------ FONTE ------

La "grande aspettazione del Concilio Ecumenico"
Jubilee 2000 Search
back
riga


LA "GRANDE ASPETTAZIONE DEL CONCILIO ECUMENICO"

Andrea Riccardi

Che cosa vuol dire vivere il Concilio per un singolo vescovo che giunge a Roma nella prima decade dell'ottobre 1962? È rilevante il primo impatto dei vescovi con gli altri presuli, con una Roma conciliare inedita rispetto alle precedenti conoscenze che i padri possono aver avuto della città e della curia. Un mese prima dell'apertura del Vaticano II, Giovanni XXIII si era rivolto ai fedeli di tutto il mondo con un radiomessaggio. Il Papa era stato stimolato da alcune note molto preoccupate, ricevute da cardinali spaventati dall'idea di un rapido Concilio, molto cerimoniale e di condanna. Nel discorso aveva parlato di "grande aspettazione del Concilio ecumenico". Per i vescovi che venivano a Roma quel Concilio era - secondo la parola di Papa Giovanni - una via per rinnovare la missione della chiesa di fronte ai problemi del mondo, di fronte al mondo povero, innanzi all'anelito di pace del mondo. Giovanni XXIII fissava un riferimento storico che trascendeva i confini della cronologia ecclesiastica. Il Concilio, suggeriva il Papa, si apriva a 17 anni dalla fine della seconda guerra mondiale: "le madri e i padri di famiglia detestano la guerra: la Chiesa, madre di tutti indistintamente, solleverà una volta ancora la conclamazione che sale dal fondo dei secoli e da Betlemme..."

Ai vescovi ed ai fedeli dei Paesi al margine del teatro internazionale Giovanni XXIII parlava di una Chiesa "madre", secondo uno stereotipo antico, ma anche di una "Chiesa che è e vuole essere di tutti, e particolarmente la Chiesa dei poveri". Queste parole avevano contribuito a creare un clima di "aspettazione" anche tra i vescovi. Essi erano chiamati da Giovanni XXIII a rispondere a questa "aspettazione" e a comprendere le nuove prospettive della missione della Chiesa nel mondo. Ma sarebbe stato un fatto creativo o un appoggio ad alcune linee già chiare in capite? Realizzare questo compito non era semplice soprattutto per un corpo episcopale così vasto, non aduso a lavorare collegialmente e in assemblea. La maggior parte dei padri giungeva a Roma con incertezza, senza sapere quale sarebbe stato il proprio ruolo. In genere infatti si veniva in Vaticano per chiudere le questioni con l'autorità della Santa Sede e dei suoi uffici. Gli stessi nunzi apostolici o delegati, con cui l'episcopato era in contatto, non avevano un'idea chiara di quello che il Vaticano II sarebbe stato.

------

→ **COMPITI PROPOSTI**:
[A] Secondo il testo sul Concilio Vaticano II, a quanti anni dalla fine della seconda guerra mondiale si apriva il Concilio?
[B] Procedi con la stesura del testo sul Concilio Vaticano II, ripartendo dopo l'ultima frase riportata.
Le righe costituiscono materiale distinto dal testo sul Concilio Vaticano II.

------ DATI RACCOLTI ------

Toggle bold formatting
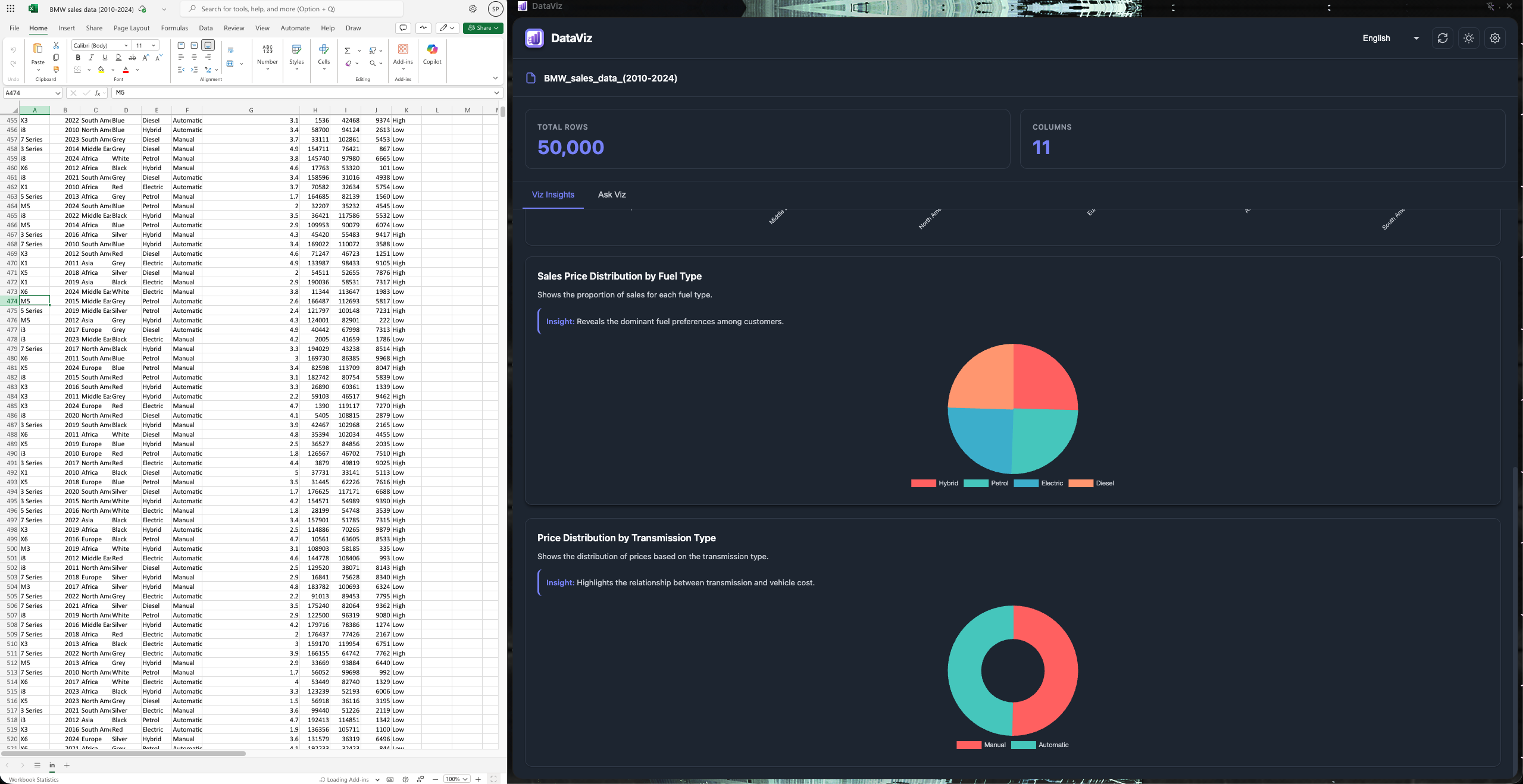The image size is (1523, 784). (x=78, y=58)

------

→ **RISPOSTE PER COMPITO**:
[A] A 17 anni dalla fine della seconda guerra mondiale.

[B]
...L'attesa e gli interrogativi si accompagnano anche ad una certa curiosità sul luogo dove il Concilio si sarebbe svolto. L'aula conciliare occupava per la prima volta la navata centrale della Basilica di S.Pietro e non nel transetto come al Vaticano I...

...I vescovi non avevano un'esperienza ravvicinata delle assemblee parlamentari che caratterizzavano la democrazia occidentale. Troppo fresca era l'esperienza democratica in Italia e in Germania per averne assimilato profondamente la lezione; mentre tale esperienza era assente in Spagna, in Portogallo, in Europa orientale, in parecchi paesi dell'America Latina e nei giovani Stati del Sud del mondo. Anche se il Concilio non era il parlamento della chiesa, la familiarità con i metodi delle votazioni, con i sistemi democratici, con la formazione di maggioranza e minoranza, avrebbe potuto aiutare a concepire le dinamiche di una grande assemblea che - secondo la tradizione - era chiamata a scegliere mediante il voto dei suoi componenti. Era con il voto che si doveva esprimere la volontà dei padri o si doveva solamente aderire alle indicazioni della Santa Sede? Il Concilio Vaticano I era stato regolato dal voto dei suoi membri. La stessa prassi delle congregazioni romane prevedeva il voto dei propri membri: ma il loro risultato era sottoposto alla decisione del Papa. Il Concilio avrebbe dovuto esprimere il suo voto palesemente?...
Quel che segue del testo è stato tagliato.